第三章 異端のテレパシスト
一
規則正しい機械音が鳴り響いている。
時計の針が刻む時間の音だ。大きな作動音からして壁時計か柱時計あたりだろうか。
だが何故なのだろう。普段であれば心地よいとさえ感じるはずの音が妙に勘に障るのだ。一つ音が鳴るたびに、モヤモヤとした焦燥にも似た苛立ちが沸きあがるのを止められない。
その音を探そうとして、目が見えないことに気づいた。
目をどんなに開いても眼前を塗りつぶす黒が晴れることはなく、閉塞感ばかりがつのってゆく。
助けて。
叫ぼうとした口が開かない。手探りで探り当てた口元は、マッチ棒ほどもある太い糸で縫い合わされてしまっていた。
「!?」
恐ろしさに立ち上がろうとして、地面へ転がり込む。いつのまにか両脚が太いロープで拘束されてしまっていた。
手探りで縄を解こうとするものの、きつく結ばれた縄はビクともしない。
両腕だけが自由というアンバランス極まる不自由への不可解が、ただただ恐ろしかった。
ここは一体どこなのか。意識はおぼろで記憶は霞がかっている。全てが泥濘のように濁りきっていて思考がまとまらない。
ただただ、床に這わせた手のひらに感じるコンクリートの冷たく硬い感触だけが、いま理解できる全てだった。
相当に広い空間なのだろう。周囲へ手を振り回し、芋虫よろしく地をもがきまわっても壁や物に行き当たる気配が微塵も無い。
空気が淀んでいる。
風が無く、空調の駆動音すら聞こえないことから閉鎖された密室であることは容易に想像がついた。
つまりは、誰も、助けにはこない。
恐慌で心が塗りつぶされてゆく。
叫ぼうと、助けを呼ぼうと、痛みもかまわず指先を唇に捻じ込み唇を引き裂いてでも口を開こうと覚悟を決める。

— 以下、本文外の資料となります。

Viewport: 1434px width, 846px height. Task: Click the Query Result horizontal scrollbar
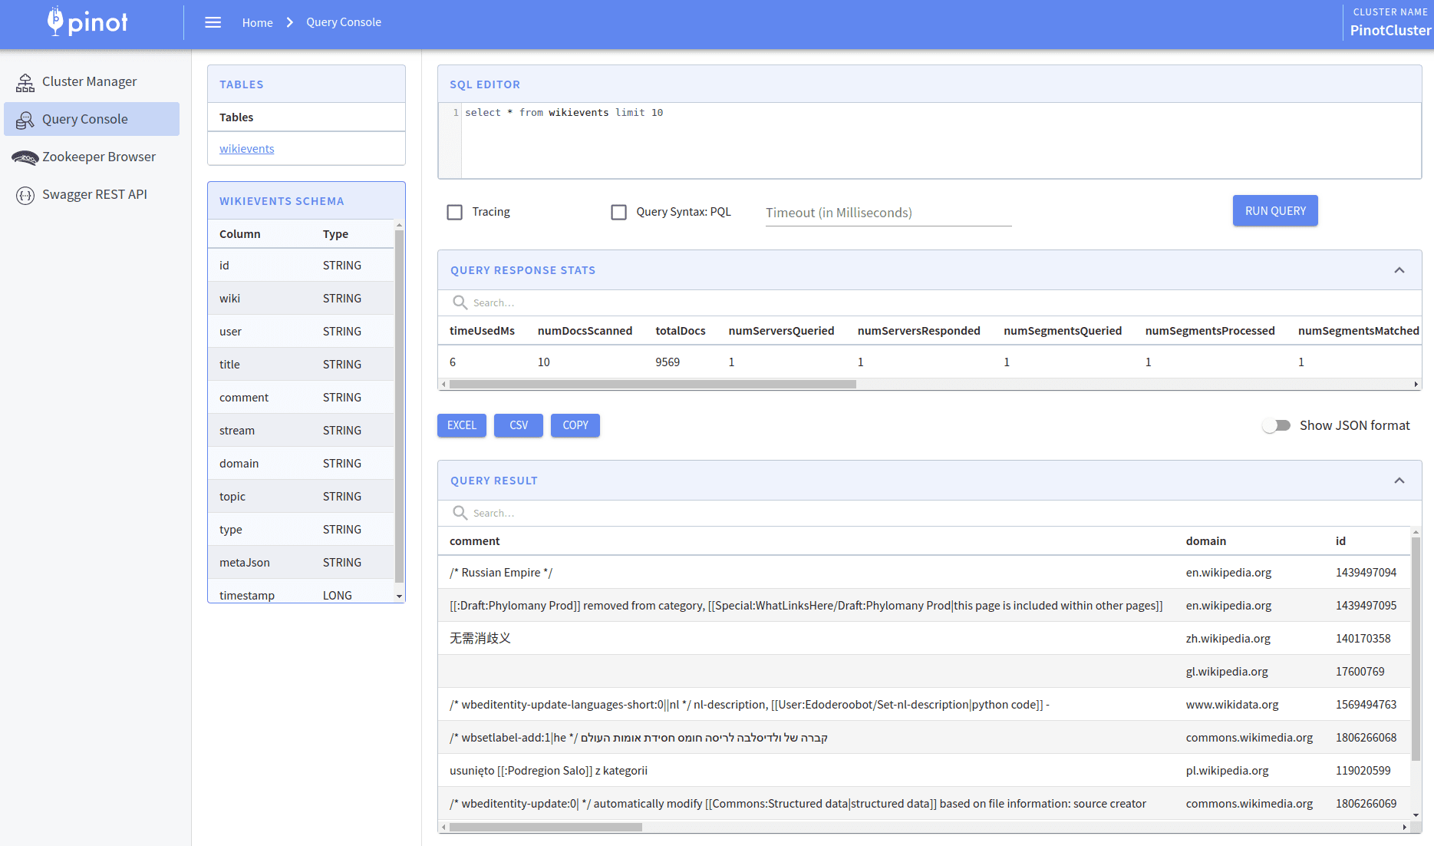click(546, 827)

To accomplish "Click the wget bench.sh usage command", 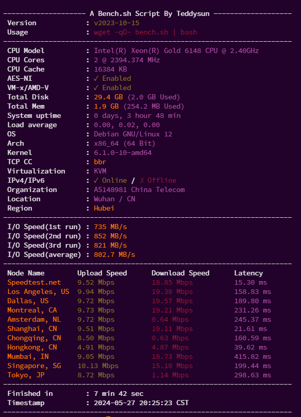I will (145, 32).
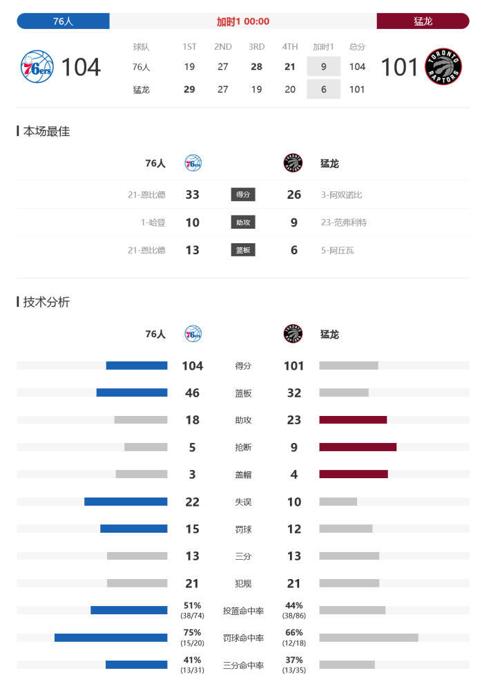Click the 76ers logo in 技术分析 section

[193, 334]
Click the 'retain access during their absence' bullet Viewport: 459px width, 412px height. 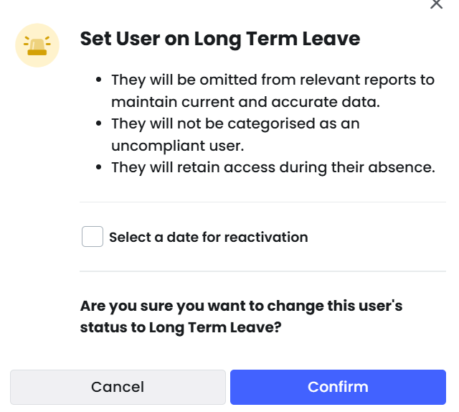273,168
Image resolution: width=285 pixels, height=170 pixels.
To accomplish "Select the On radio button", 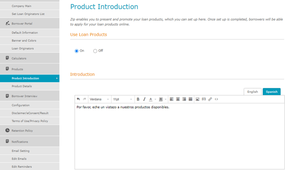I will [x=76, y=51].
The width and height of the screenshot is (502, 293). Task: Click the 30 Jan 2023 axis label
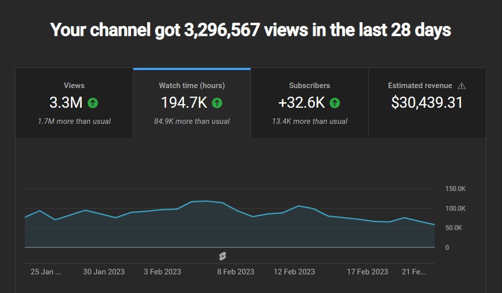point(104,272)
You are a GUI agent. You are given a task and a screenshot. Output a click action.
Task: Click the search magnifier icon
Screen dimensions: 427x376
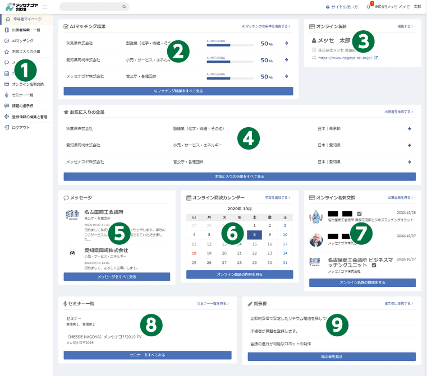pos(124,7)
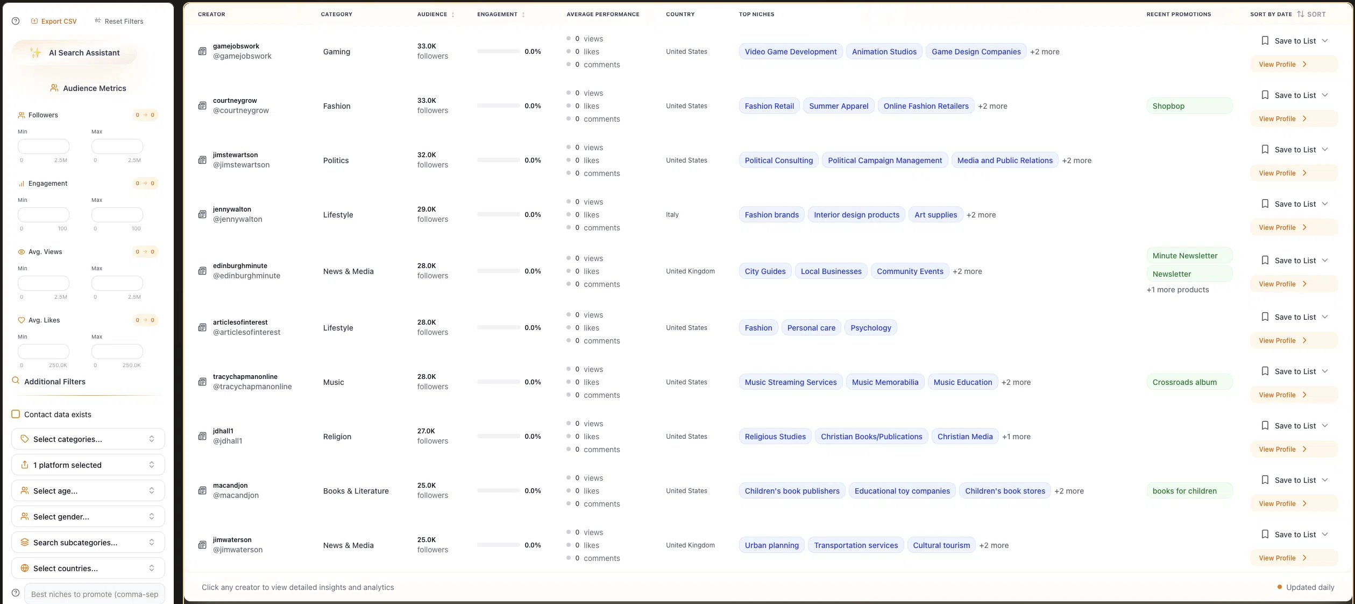Open the Select countries dropdown

87,568
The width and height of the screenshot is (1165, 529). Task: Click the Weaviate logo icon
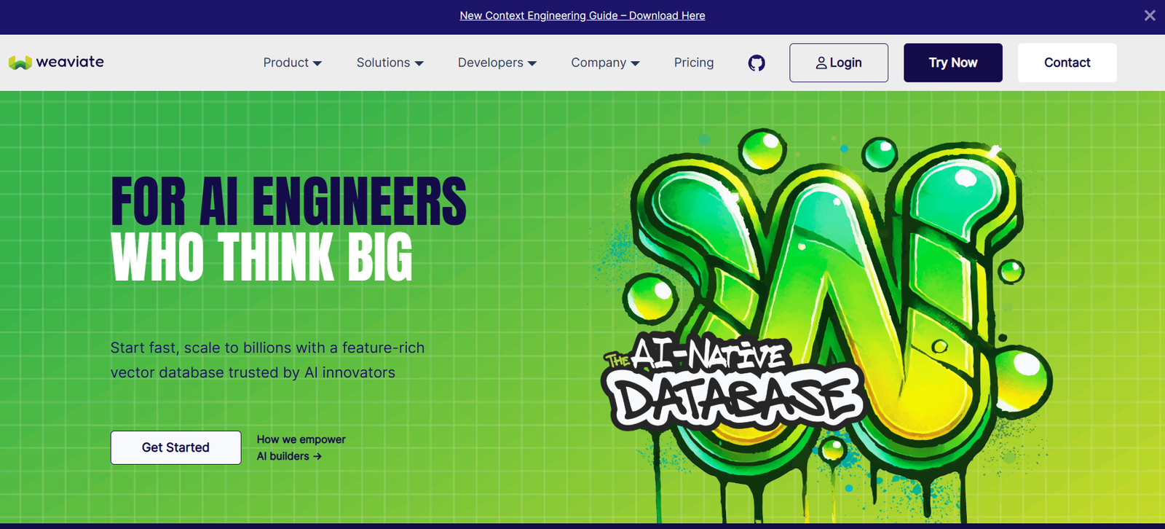pos(20,63)
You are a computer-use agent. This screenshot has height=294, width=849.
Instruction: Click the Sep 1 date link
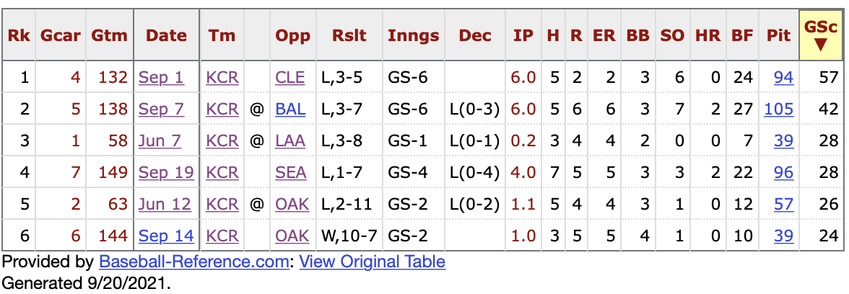click(x=161, y=77)
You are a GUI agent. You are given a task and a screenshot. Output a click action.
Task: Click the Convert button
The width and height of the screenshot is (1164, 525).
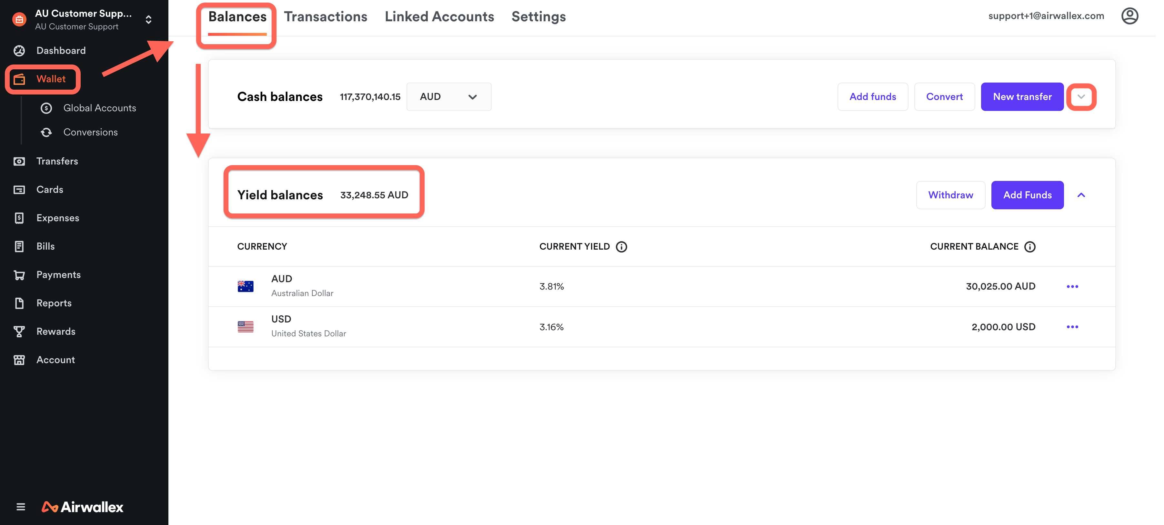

だがしかし、唇が裂ける痛みをこらえながら恐る恐る挿し入れた指先が探り当てたのは、歯茎とそこにある硬い感触だった。絶望が心中に広がってゆく。唇だけではない。針金か、ワイヤーか。上下の顎自体が頑健な素材の糸で完全に縫い合わされてしまっているのだ。
それを察した瞬間、あふれる涙が頬を伝った。
両手で顔を覆いながら身を震わせ、獣のような嗚咽にむせぶ中で思う。
何故、と。
気が狂いそうなほどの混乱で身を震わせながら、熱い目頭の涙を拭おうと指をやった瞬間、背筋が凍りついた。
無かったのだ。
常ならば必ずあるはずの―――否、無ければならない感触が指先に触れなかったのだ。
恐ろしい予感が、あらたな悪寒となって身体を震わせてゆく。動悸は更にはやり、吹きだした冷たい汗が全身から吹きだしていた。
もはや痙攣に近いほどの震えと貧血で眩暈さえ覚えながらも、意を決して再び両手で顔を覆ってゆく。そうして広げた五指に神経を尖らせながら、両手をゆっくりと下へ動かしていった。
前髪から額をなぞり、眉を乗り越えて瞼へ達する―――と、ふいに両の中指が沈み込んだ。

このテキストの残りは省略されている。